Speriamo sia il loro caso.
È un discorso fondamentale di giustizia, dal quale non si può più prescindere, e che investe quanti sono tenuti, per incarichi e ruoli istituzionali in primis, a dare risposte efficaci e necessarie per il bene di tutti.
Quanto vediamo attorno a noi -proprio da qui abbiamo ritenuto opportuno prendere spunto- è purtroppo anche conseguenza e riflesso del macrodisordine mondiale. Che ha raggiunto limiti di prevaricazione e disumanità nei confronti di interi popoli e paesi, spesso costretti alla diaspora e alla migrazione da politiche tiranniche, prive di giustizia. Su questo dobbiamo riflettere.
Nel libro “L’alfabeto dell’uomo” (Edizioni San Paolo, 2025) monsignor Gianfranco Ravasi cita Saint- Exupéry (1900-1944), il famoso aviatore e autore del “Piccolo Principe”: “La giustizia è l’insieme delle norme che perpetuano un profilo e un modello di umanità all’interno di una società”.
E commenta: “È necessario che ci siano principi etico-sociali oggettivi da incarnare nelle legislazioni, contro ogni tentazione di quello che Benedetto XVI sottolineava come rischio costante nella storia: il relativismo.
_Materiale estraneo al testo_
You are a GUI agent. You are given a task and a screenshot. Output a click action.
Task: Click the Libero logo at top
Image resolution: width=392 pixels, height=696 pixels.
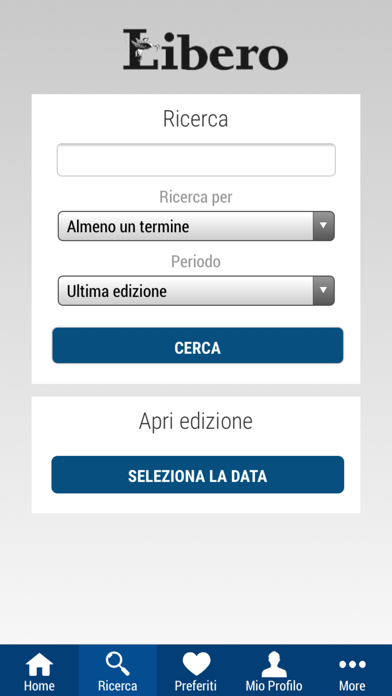206,50
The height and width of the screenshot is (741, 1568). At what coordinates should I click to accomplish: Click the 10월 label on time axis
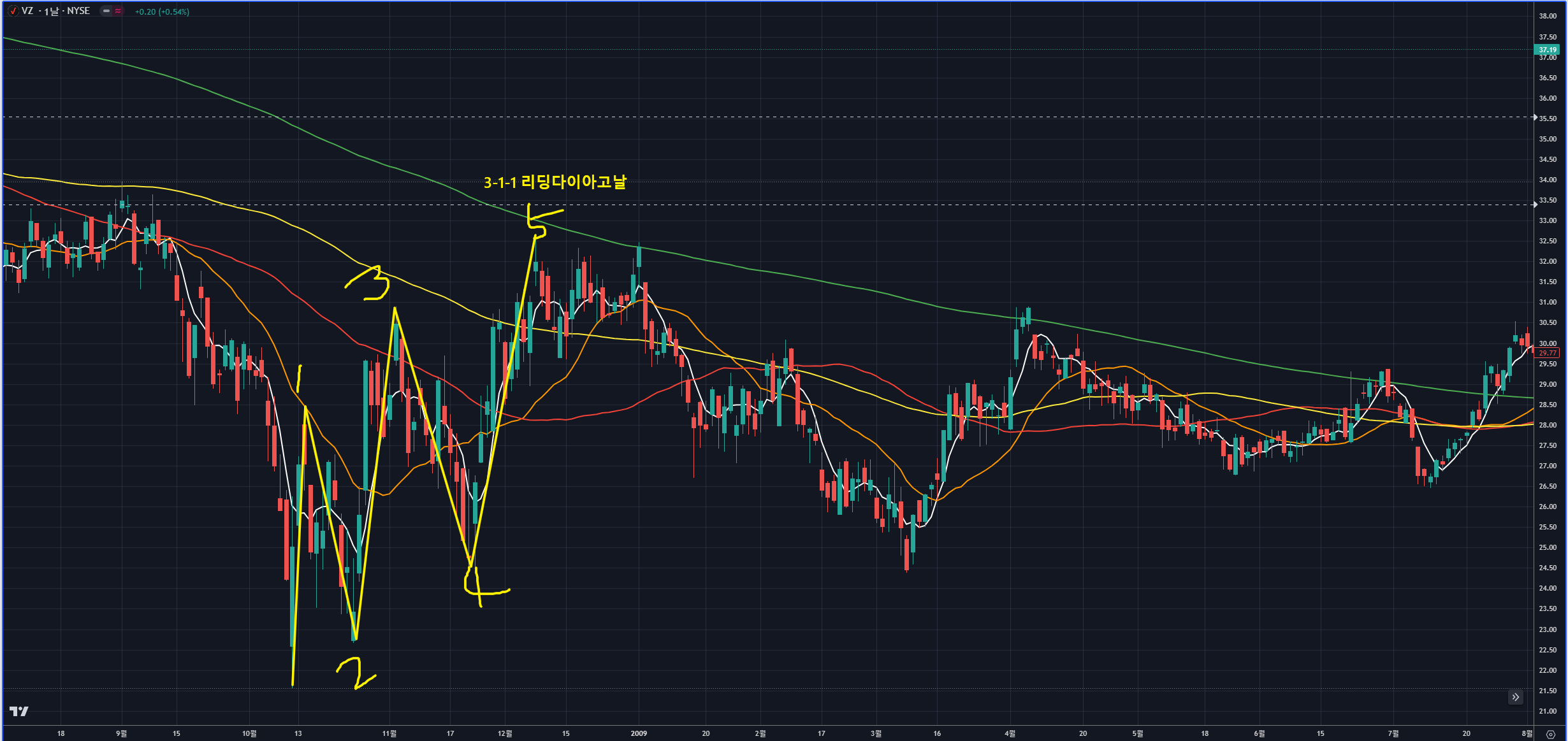249,733
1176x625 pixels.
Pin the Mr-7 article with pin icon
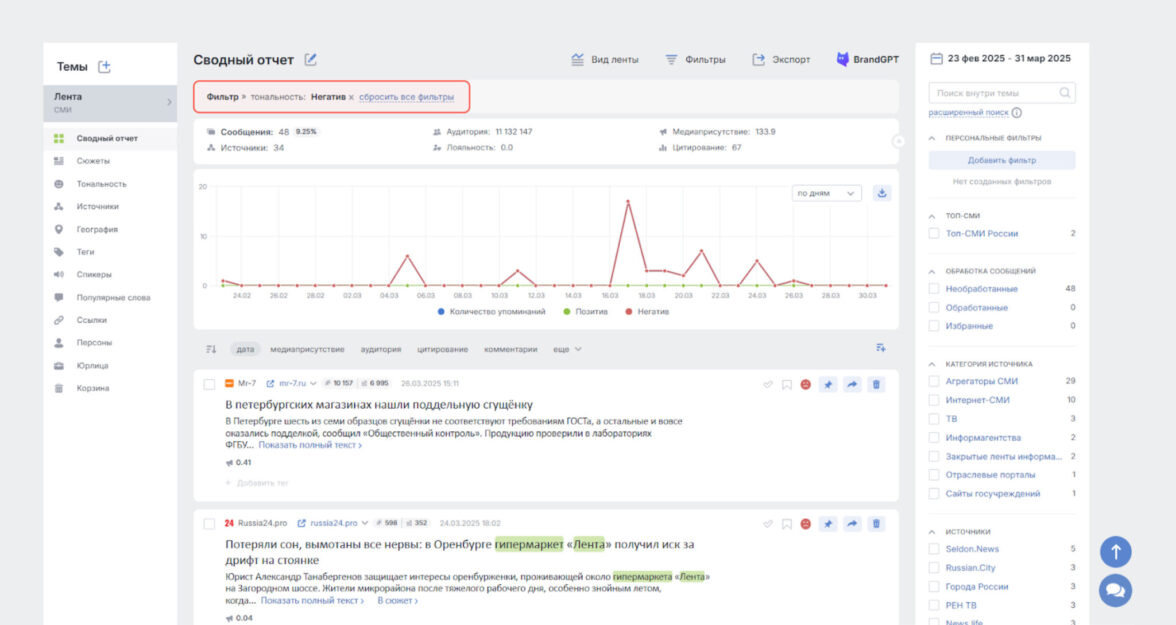pos(828,384)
Secondo quest’ultima concezione la convenienza, il potere, l’opinione dominante determinerebbero a piacere l’essenza e i confini del bene e del male, e, quindi, del giusto e dell’ingiusto”.
Ravasi ricorda al proposito anche il teologo Romano Guardini (1885-1968) che in un suo scritto sulle Virtù coniava questa definizione su cui meditare “La giustizia è quell’ordine in cui l’uomo può sussistere come persona. Questo deve realizzarsi in pienezza non soltanto per uno o per un altro, non solo per il potente, per il felice, per il dotato, ma per ogni uomo per il fatto che è un uomo”.